* **TRY IT**:
Please copy exactly the line that contains "Viewport: 1232px width, 978px height." and every line after it through the end of the records, leaving the pictures out.

(Stored items)
★ ★ ★ ★

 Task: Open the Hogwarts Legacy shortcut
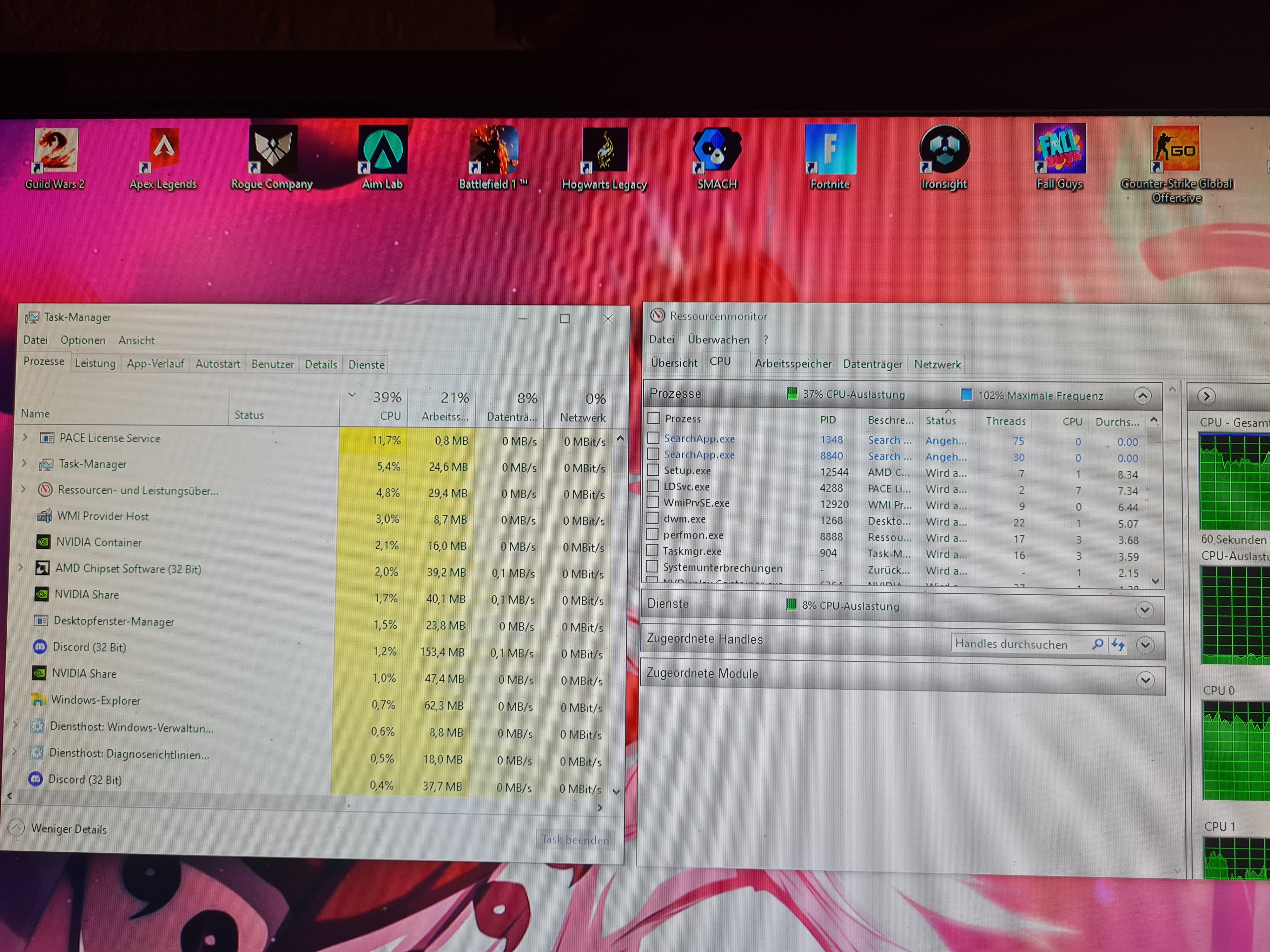click(604, 150)
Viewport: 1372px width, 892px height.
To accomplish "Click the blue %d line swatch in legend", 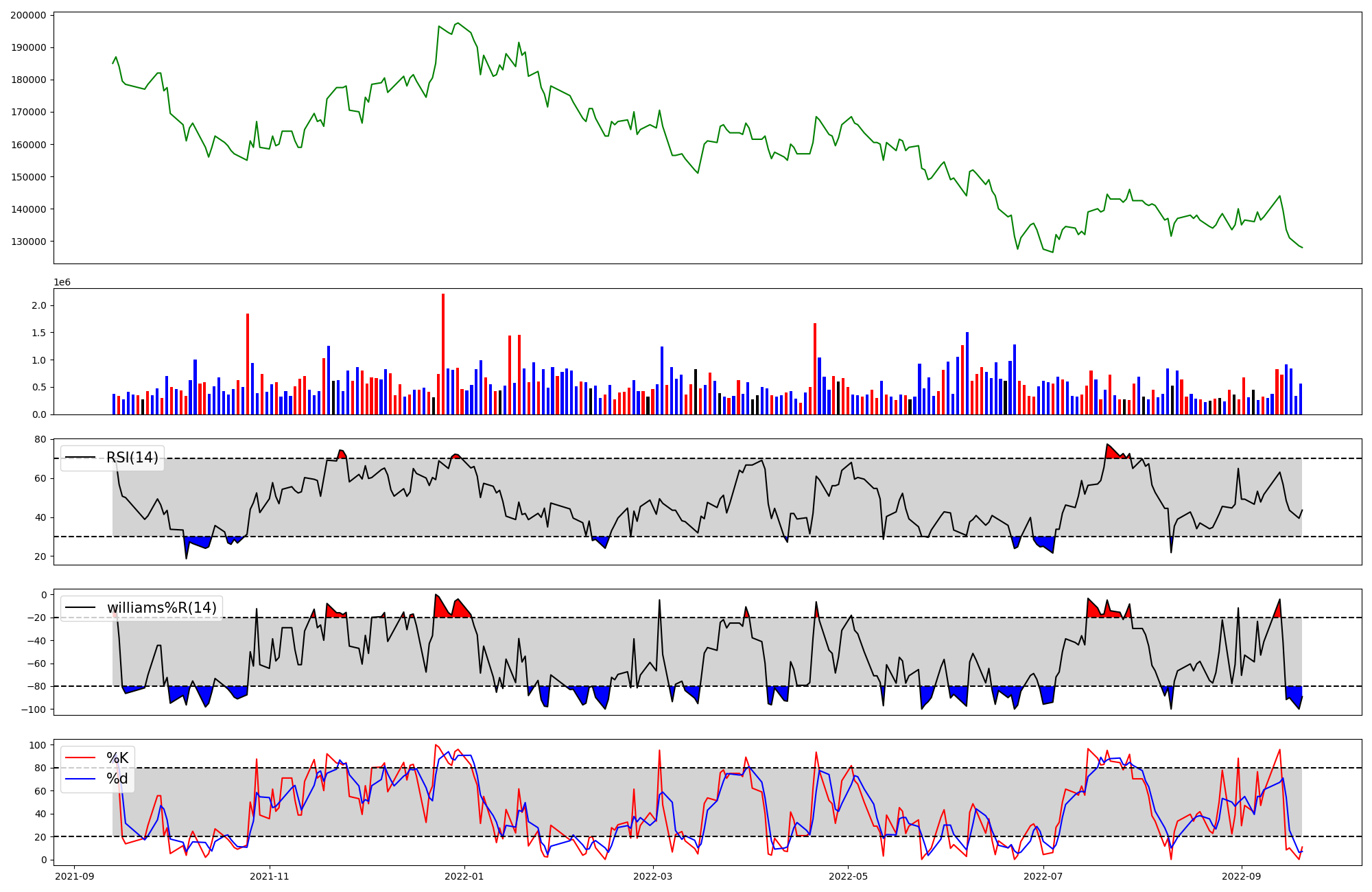I will [80, 779].
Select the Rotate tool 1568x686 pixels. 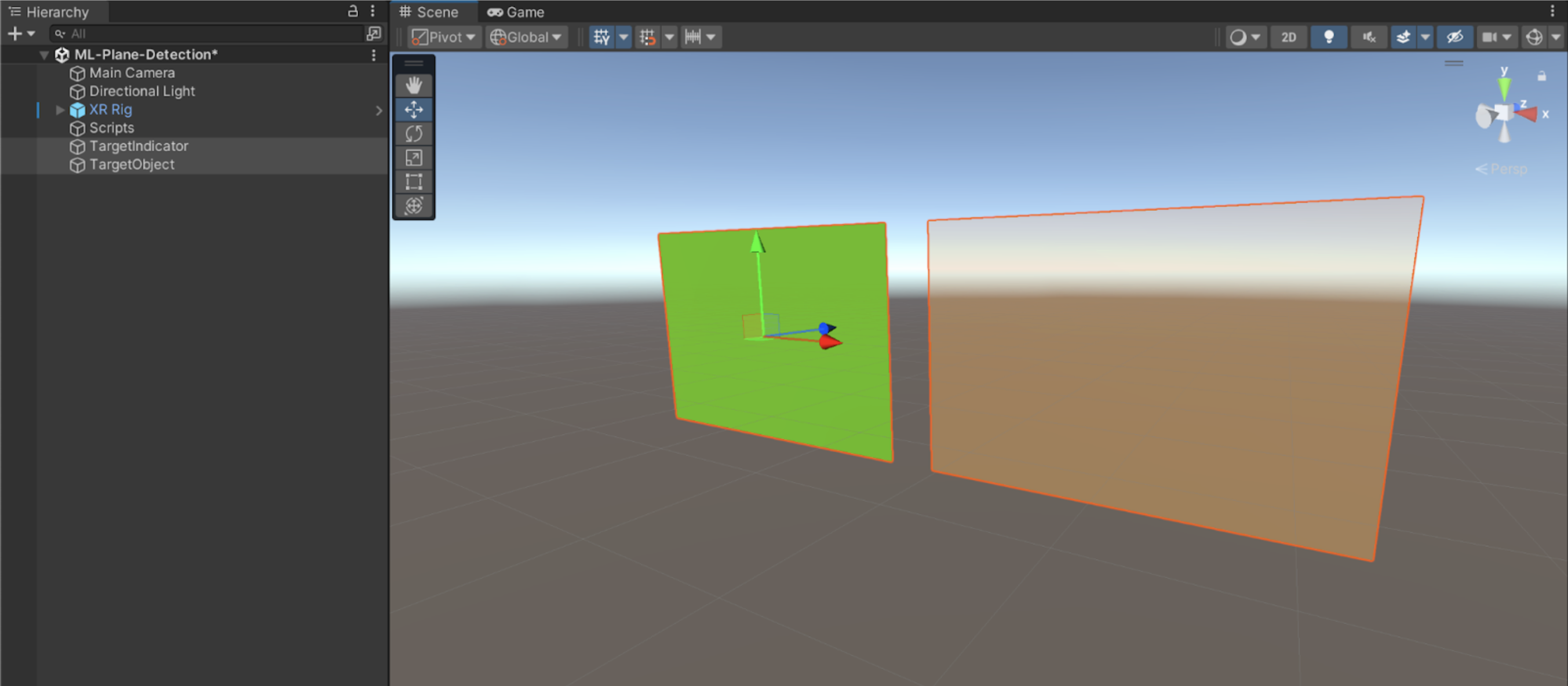point(414,133)
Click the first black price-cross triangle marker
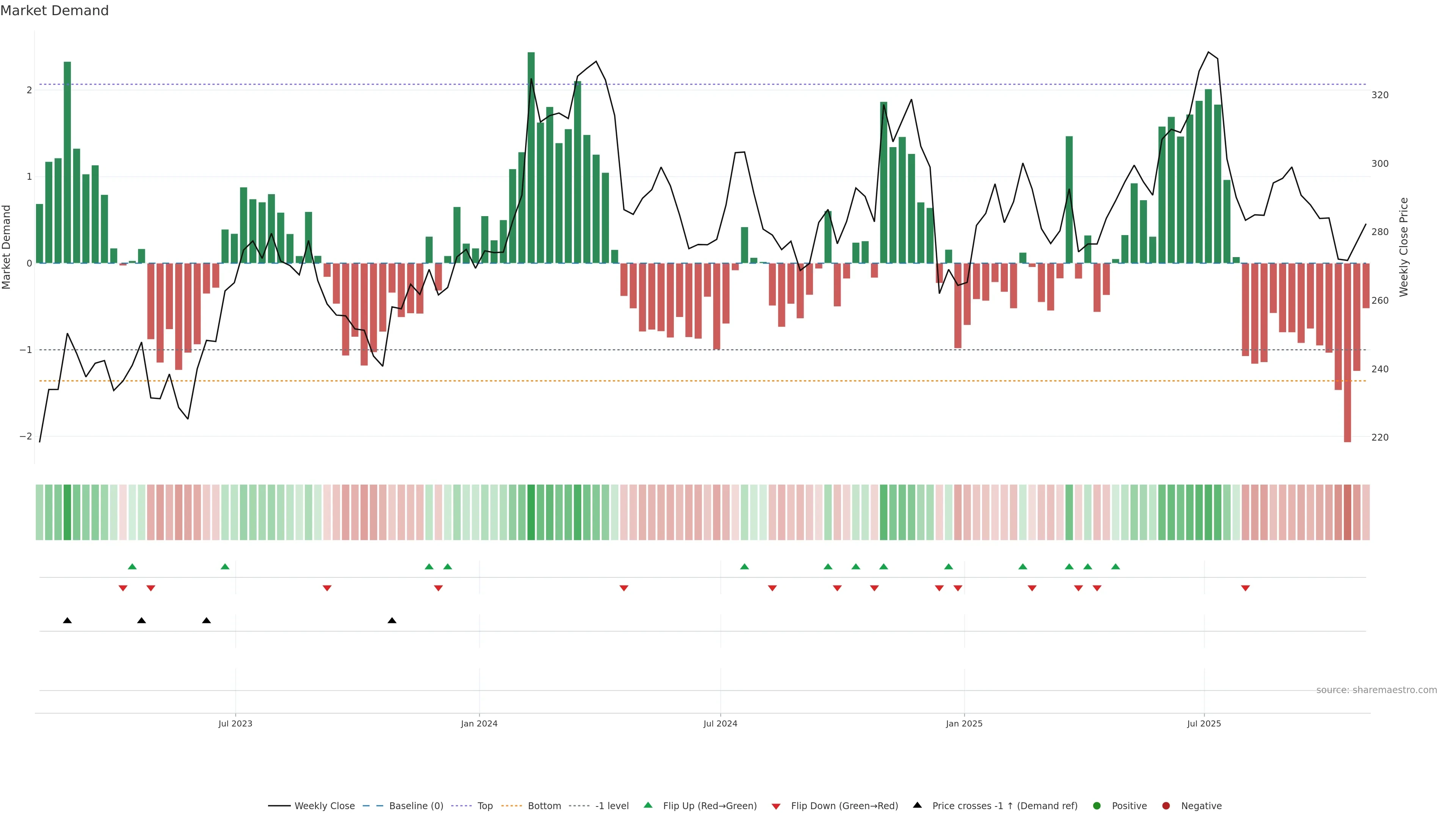Image resolution: width=1456 pixels, height=819 pixels. pos(67,621)
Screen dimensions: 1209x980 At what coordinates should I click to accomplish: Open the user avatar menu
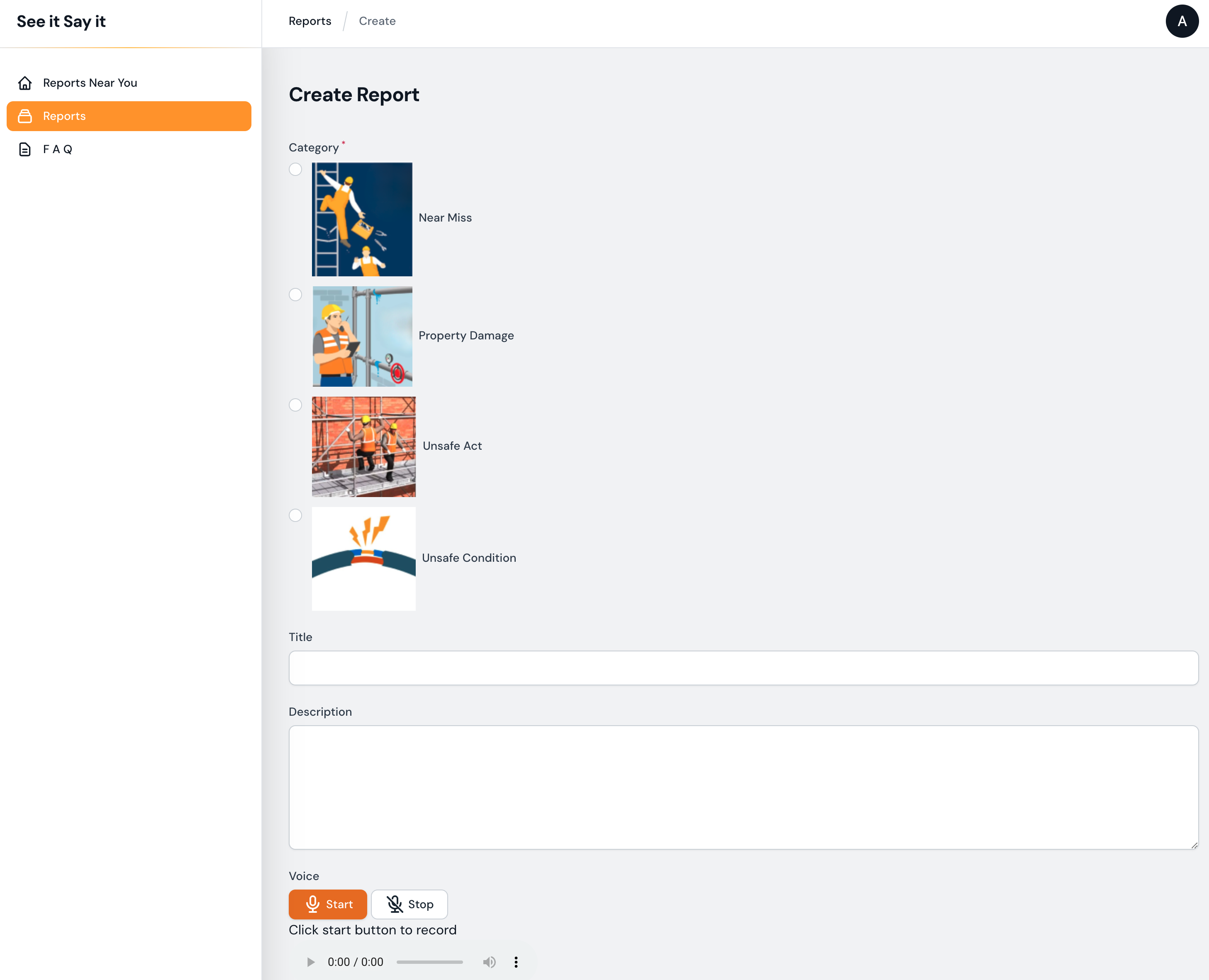pyautogui.click(x=1181, y=22)
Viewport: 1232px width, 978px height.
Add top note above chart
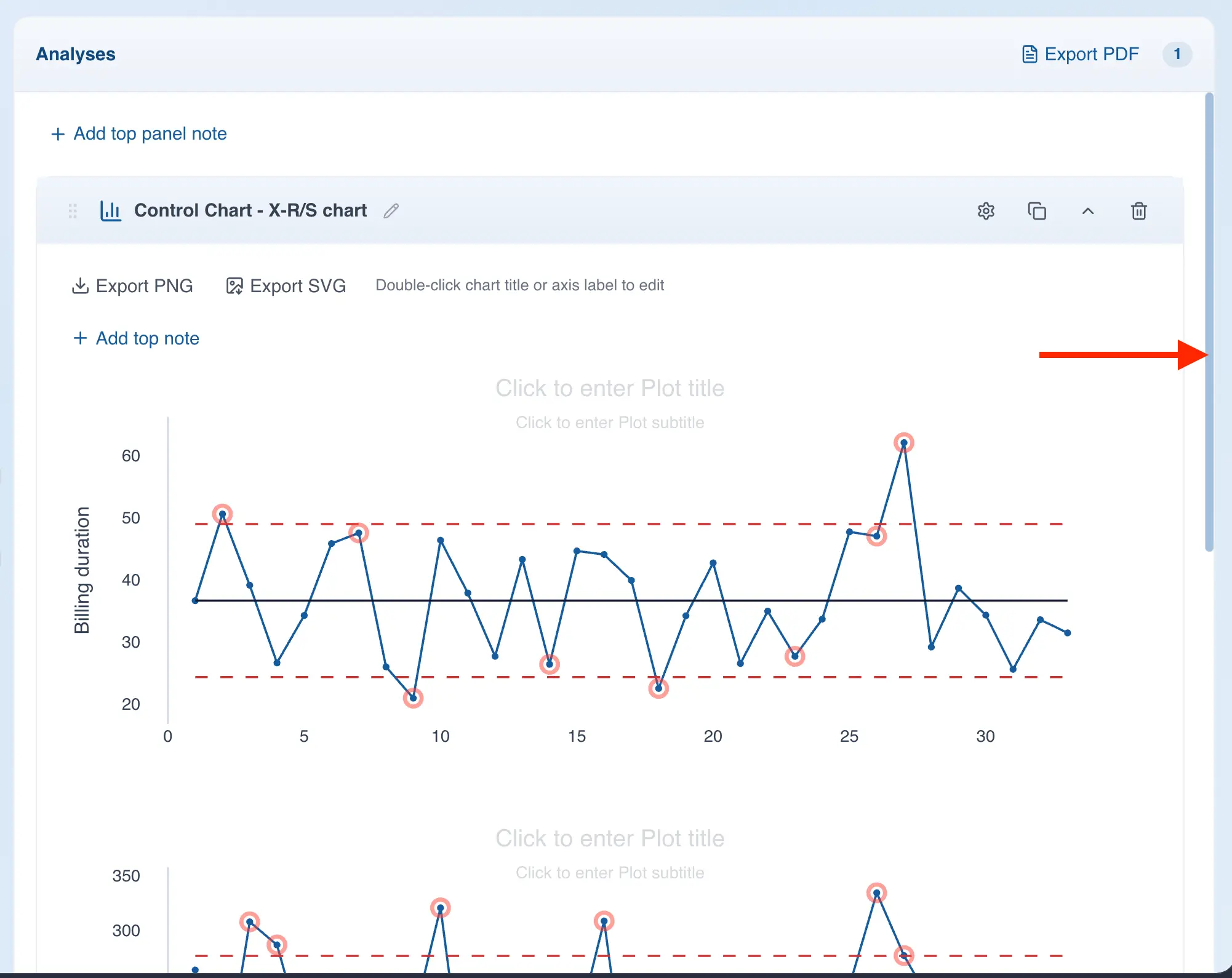click(137, 338)
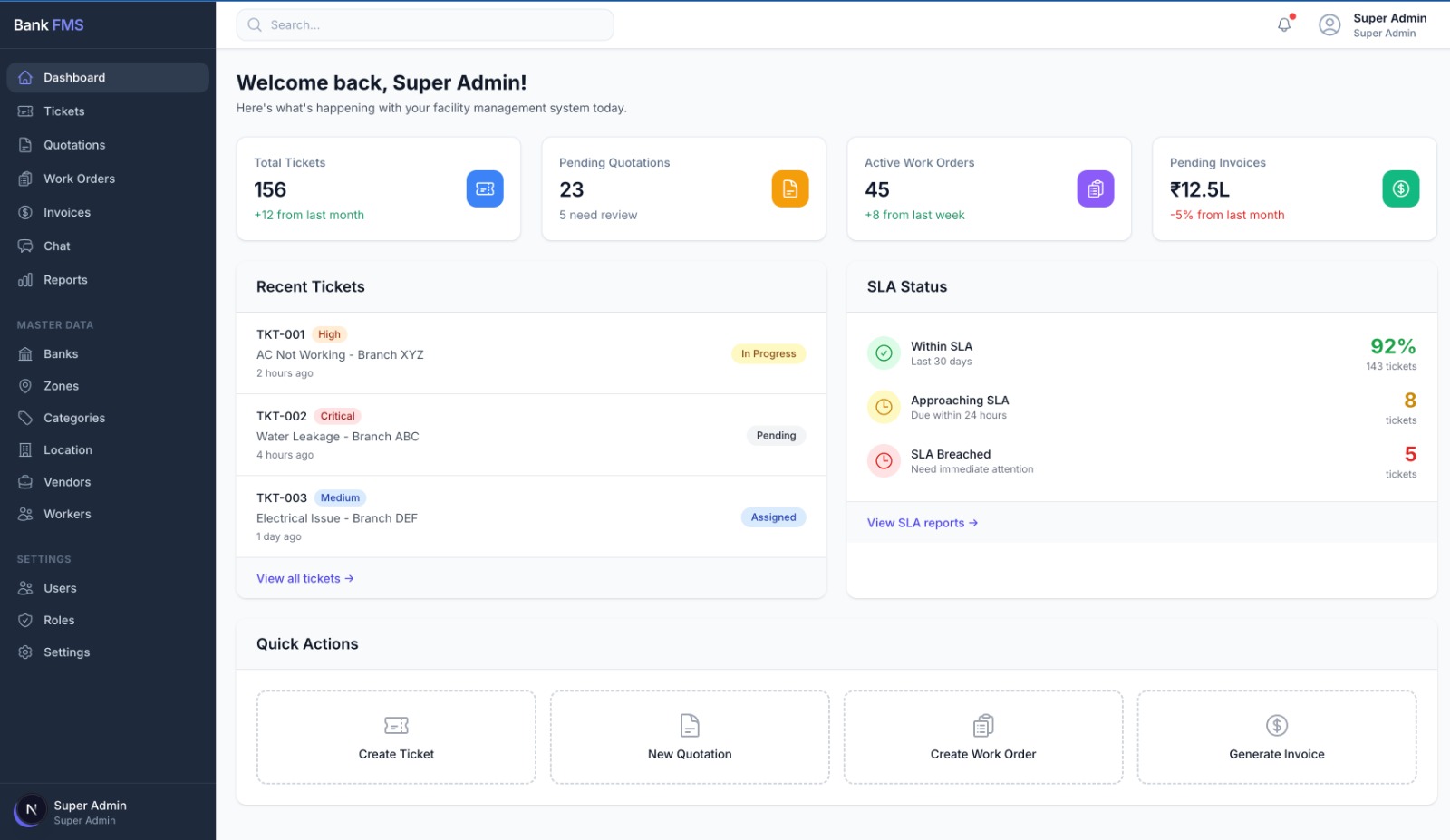Select the Reports icon

(x=25, y=279)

★ ★ ★ ★

* **EXERCISE SOLUTION**:
Viewport: 1232px width, 978px height.
Add top note above chart
click(137, 338)
Select the Reports icon

(x=25, y=279)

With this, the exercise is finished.